■ **What the task requires**
Write the data below out in full, exactly as it stands.

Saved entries
-----
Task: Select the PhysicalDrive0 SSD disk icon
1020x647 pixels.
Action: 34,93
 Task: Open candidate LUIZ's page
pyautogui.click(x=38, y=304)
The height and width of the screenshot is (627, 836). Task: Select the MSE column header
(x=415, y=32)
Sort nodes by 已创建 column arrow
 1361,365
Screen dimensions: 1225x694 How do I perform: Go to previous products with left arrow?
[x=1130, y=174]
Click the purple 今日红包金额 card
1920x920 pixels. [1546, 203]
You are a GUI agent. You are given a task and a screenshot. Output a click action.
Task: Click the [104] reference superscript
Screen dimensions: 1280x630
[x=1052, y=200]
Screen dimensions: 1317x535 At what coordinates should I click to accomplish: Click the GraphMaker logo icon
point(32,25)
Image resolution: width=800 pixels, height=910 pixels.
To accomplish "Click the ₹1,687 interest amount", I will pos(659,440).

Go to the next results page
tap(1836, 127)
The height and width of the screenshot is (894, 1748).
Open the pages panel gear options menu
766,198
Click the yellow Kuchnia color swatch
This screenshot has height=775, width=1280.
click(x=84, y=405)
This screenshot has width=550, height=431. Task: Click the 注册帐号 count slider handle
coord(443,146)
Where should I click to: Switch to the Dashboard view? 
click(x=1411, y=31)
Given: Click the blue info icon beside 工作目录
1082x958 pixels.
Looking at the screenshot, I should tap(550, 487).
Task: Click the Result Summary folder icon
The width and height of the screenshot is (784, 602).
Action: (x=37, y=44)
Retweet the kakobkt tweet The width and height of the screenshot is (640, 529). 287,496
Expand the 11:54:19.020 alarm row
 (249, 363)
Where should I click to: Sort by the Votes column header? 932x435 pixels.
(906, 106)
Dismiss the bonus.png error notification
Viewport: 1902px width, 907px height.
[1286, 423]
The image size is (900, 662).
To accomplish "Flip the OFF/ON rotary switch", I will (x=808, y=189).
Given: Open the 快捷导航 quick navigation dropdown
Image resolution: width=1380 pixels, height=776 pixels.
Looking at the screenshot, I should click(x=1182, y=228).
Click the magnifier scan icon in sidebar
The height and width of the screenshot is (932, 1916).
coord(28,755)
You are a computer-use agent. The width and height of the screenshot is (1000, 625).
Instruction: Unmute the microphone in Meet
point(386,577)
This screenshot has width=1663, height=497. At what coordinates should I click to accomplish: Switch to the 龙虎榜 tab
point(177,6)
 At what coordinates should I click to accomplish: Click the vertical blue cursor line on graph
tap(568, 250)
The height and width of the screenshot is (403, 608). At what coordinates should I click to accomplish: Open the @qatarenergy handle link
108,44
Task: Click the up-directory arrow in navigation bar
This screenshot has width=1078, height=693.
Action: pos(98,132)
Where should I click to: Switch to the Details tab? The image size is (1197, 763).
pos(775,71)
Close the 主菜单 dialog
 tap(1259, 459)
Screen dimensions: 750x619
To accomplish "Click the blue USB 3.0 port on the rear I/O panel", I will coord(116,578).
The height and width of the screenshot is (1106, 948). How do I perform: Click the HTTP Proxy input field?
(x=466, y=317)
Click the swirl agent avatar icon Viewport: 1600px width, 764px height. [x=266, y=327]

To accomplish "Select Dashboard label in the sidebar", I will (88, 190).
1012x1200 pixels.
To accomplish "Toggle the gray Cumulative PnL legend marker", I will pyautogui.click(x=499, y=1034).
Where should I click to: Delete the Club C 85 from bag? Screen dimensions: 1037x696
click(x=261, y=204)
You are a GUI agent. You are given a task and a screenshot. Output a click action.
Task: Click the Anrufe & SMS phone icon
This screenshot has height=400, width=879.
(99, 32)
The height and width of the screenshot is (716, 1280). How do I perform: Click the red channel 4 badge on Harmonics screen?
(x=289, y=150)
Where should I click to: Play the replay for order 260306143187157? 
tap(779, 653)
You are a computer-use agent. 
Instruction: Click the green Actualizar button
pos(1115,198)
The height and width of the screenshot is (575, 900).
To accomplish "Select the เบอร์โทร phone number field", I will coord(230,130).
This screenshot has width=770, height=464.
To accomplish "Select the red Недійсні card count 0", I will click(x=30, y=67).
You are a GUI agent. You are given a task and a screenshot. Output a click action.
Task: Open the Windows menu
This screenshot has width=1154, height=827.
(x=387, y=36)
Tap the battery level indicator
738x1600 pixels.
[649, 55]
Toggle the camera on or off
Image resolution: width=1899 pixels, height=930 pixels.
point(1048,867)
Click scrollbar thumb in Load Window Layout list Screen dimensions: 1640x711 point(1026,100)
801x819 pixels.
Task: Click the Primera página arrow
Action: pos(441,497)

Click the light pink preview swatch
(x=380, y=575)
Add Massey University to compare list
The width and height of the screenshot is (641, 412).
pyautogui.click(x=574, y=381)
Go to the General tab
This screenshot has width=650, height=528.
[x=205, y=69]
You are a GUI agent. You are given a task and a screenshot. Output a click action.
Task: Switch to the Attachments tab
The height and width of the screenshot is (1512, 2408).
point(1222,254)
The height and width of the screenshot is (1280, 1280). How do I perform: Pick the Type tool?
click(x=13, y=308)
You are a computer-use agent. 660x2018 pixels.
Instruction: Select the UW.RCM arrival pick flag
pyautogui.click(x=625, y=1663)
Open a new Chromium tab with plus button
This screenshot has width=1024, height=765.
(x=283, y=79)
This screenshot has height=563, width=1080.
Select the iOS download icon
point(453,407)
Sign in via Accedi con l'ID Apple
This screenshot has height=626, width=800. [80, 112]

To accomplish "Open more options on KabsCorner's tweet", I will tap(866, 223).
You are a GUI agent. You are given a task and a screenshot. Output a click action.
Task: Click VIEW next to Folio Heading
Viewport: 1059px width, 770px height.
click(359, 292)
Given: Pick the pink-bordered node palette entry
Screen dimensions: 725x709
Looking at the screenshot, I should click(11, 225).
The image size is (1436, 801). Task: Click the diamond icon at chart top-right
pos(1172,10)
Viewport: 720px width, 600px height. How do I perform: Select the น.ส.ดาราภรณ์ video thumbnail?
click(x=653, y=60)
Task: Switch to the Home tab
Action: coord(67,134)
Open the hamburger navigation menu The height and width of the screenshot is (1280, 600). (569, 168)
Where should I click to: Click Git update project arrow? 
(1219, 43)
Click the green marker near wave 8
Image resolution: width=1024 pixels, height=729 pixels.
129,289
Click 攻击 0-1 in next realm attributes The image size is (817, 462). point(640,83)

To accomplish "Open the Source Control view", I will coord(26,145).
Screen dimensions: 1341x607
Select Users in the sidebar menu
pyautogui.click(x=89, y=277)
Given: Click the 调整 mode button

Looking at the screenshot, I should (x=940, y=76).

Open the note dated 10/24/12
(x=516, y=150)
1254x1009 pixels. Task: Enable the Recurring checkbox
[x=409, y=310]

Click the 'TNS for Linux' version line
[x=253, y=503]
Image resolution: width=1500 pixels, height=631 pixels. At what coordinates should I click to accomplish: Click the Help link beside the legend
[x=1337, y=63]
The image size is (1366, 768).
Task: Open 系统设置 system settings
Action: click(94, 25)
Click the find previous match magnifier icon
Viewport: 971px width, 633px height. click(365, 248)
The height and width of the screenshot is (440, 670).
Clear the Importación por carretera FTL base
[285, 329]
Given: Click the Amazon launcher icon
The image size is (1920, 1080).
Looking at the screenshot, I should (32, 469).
-----
■ **Written response**
Task: Select the PhysicalDrive0 SSD disk icon
1020x647 pixels.
Action: 34,93
 Task: Open candidate LUIZ's page
pyautogui.click(x=38, y=304)
The height and width of the screenshot is (627, 836). Task: Select the MSE column header
(x=415, y=32)
Sort nodes by 已创建 column arrow
 1361,365
Screen dimensions: 1225x694 How do I perform: Go to previous products with left arrow?
[x=1130, y=174]
Click the purple 今日红包金额 card
1920x920 pixels. [1546, 203]
You are a GUI agent. You are given a task and a screenshot. Output a click action.
Task: Click the [104] reference superscript
Screen dimensions: 1280x630
[x=1052, y=200]
Screen dimensions: 1317x535 At what coordinates should I click to accomplish: Click the GraphMaker logo icon
point(32,25)
Image resolution: width=800 pixels, height=910 pixels.
To accomplish "Click the ₹1,687 interest amount", I will pos(659,440).

Go to the next results page
tap(1836, 127)
The height and width of the screenshot is (894, 1748).
Open the pages panel gear options menu
766,198
Click the yellow Kuchnia color swatch
This screenshot has height=775, width=1280.
click(x=84, y=405)
This screenshot has width=550, height=431. Task: Click the 注册帐号 count slider handle
coord(443,146)
Where should I click to: Switch to the Dashboard view? 
click(x=1411, y=31)
Given: Click the blue info icon beside 工作目录
1082x958 pixels.
Looking at the screenshot, I should tap(550, 487).
Task: Click the Result Summary folder icon
The width and height of the screenshot is (784, 602).
Action: (x=37, y=44)
Retweet the kakobkt tweet The width and height of the screenshot is (640, 529). 287,496
Expand the 11:54:19.020 alarm row
 (249, 363)
Where should I click to: Sort by the Votes column header? 932x435 pixels.
(906, 106)
Dismiss the bonus.png error notification
Viewport: 1902px width, 907px height.
[1286, 423]
The image size is (900, 662).
To accomplish "Flip the OFF/ON rotary switch", I will (x=808, y=189).
Given: Open the 快捷导航 quick navigation dropdown
Image resolution: width=1380 pixels, height=776 pixels.
Looking at the screenshot, I should click(x=1182, y=228).
Click the magnifier scan icon in sidebar
The height and width of the screenshot is (932, 1916).
coord(28,755)
You are a computer-use agent. The width and height of the screenshot is (1000, 625).
Instruction: Unmute the microphone in Meet
point(386,577)
This screenshot has width=1663, height=497. At what coordinates should I click to accomplish: Switch to the 龙虎榜 tab
point(177,6)
 At what coordinates should I click to accomplish: Click the vertical blue cursor line on graph
tap(568, 250)
The height and width of the screenshot is (403, 608). At what coordinates should I click to accomplish: Open the @qatarenergy handle link
108,44
Task: Click the up-directory arrow in navigation bar
This screenshot has width=1078, height=693.
Action: pos(98,132)
Where should I click to: Switch to the Details tab? The image size is (1197, 763).
pos(775,71)
Close the 主菜单 dialog
 tap(1259, 459)
Screen dimensions: 750x619
To accomplish "Click the blue USB 3.0 port on the rear I/O panel", I will coord(116,578).
The height and width of the screenshot is (1106, 948). How do I perform: Click the HTTP Proxy input field?
(x=466, y=317)
Click the swirl agent avatar icon Viewport: 1600px width, 764px height. [x=266, y=327]

To accomplish "Select Dashboard label in the sidebar", I will (88, 190).
1012x1200 pixels.
To accomplish "Toggle the gray Cumulative PnL legend marker", I will pyautogui.click(x=499, y=1034).
Where should I click to: Delete the Club C 85 from bag? Screen dimensions: 1037x696
click(x=261, y=204)
You are a GUI agent. You are given a task and a screenshot. Output a click action.
Task: Click the Anrufe & SMS phone icon
This screenshot has height=400, width=879.
(99, 32)
The height and width of the screenshot is (716, 1280). How do I perform: Click the red channel 4 badge on Harmonics screen?
(x=289, y=150)
Where should I click to: Play the replay for order 260306143187157? 
tap(779, 653)
You are a computer-use agent. 
Instruction: Click the green Actualizar button
pos(1115,198)
The height and width of the screenshot is (575, 900).
To accomplish "Select the เบอร์โทร phone number field", I will coord(230,130).
This screenshot has width=770, height=464.
To accomplish "Select the red Недійсні card count 0", I will click(x=30, y=67).
You are a GUI agent. You are given a task and a screenshot. Output a click action.
Task: Open the Windows menu
This screenshot has width=1154, height=827.
(x=387, y=36)
Tap the battery level indicator
738x1600 pixels.
[649, 55]
Toggle the camera on or off
Image resolution: width=1899 pixels, height=930 pixels.
point(1048,867)
Click scrollbar thumb in Load Window Layout list Screen dimensions: 1640x711 point(1026,100)
801x819 pixels.
Task: Click the Primera página arrow
Action: pos(441,497)

Click the light pink preview swatch
(x=380, y=575)
Add Massey University to compare list
The width and height of the screenshot is (641, 412).
pyautogui.click(x=574, y=381)
Go to the General tab
This screenshot has width=650, height=528.
[x=205, y=69]
You are a GUI agent. You are given a task and a screenshot. Output a click action.
Task: Switch to the Attachments tab
The height and width of the screenshot is (1512, 2408).
point(1222,254)
The height and width of the screenshot is (1280, 1280). How do I perform: Pick the Type tool?
click(x=13, y=308)
You are a computer-use agent. 660x2018 pixels.
Instruction: Select the UW.RCM arrival pick flag
pyautogui.click(x=625, y=1663)
Open a new Chromium tab with plus button
This screenshot has width=1024, height=765.
(x=283, y=79)
This screenshot has height=563, width=1080.
Select the iOS download icon
point(453,407)
Sign in via Accedi con l'ID Apple
This screenshot has height=626, width=800. [80, 112]

To accomplish "Open more options on KabsCorner's tweet", I will tap(866, 223).
You are a GUI agent. You are given a task and a screenshot. Output a click action.
Task: Click VIEW next to Folio Heading
Viewport: 1059px width, 770px height.
click(359, 292)
Given: Pick the pink-bordered node palette entry
Screen dimensions: 725x709
Looking at the screenshot, I should click(11, 225).
The image size is (1436, 801). Task: Click the diamond icon at chart top-right
pos(1172,10)
Viewport: 720px width, 600px height. How do I perform: Select the น.ส.ดาราภรณ์ video thumbnail?
click(x=653, y=60)
Task: Switch to the Home tab
Action: coord(67,134)
Open the hamburger navigation menu The height and width of the screenshot is (1280, 600). (569, 168)
Where should I click to: Click Git update project arrow? 
(1219, 43)
Click the green marker near wave 8
Image resolution: width=1024 pixels, height=729 pixels.
129,289
Click 攻击 0-1 in next realm attributes The image size is (817, 462). point(640,83)

To accomplish "Open the Source Control view", I will coord(26,145).
Screen dimensions: 1341x607
Select Users in the sidebar menu
pyautogui.click(x=89, y=277)
Given: Click the 调整 mode button

Looking at the screenshot, I should (x=940, y=76).

Open the note dated 10/24/12
(x=516, y=150)
1254x1009 pixels. Task: Enable the Recurring checkbox
[x=409, y=310]

Click the 'TNS for Linux' version line
[x=253, y=503]
Image resolution: width=1500 pixels, height=631 pixels. At what coordinates should I click to accomplish: Click the Help link beside the legend
[x=1337, y=63]
The image size is (1366, 768).
Task: Open 系统设置 system settings
Action: click(94, 25)
Click the find previous match magnifier icon
Viewport: 971px width, 633px height. click(365, 248)
The height and width of the screenshot is (440, 670).
Clear the Importación por carretera FTL base
[285, 329]
Given: Click the Amazon launcher icon
The image size is (1920, 1080).
Looking at the screenshot, I should (32, 469).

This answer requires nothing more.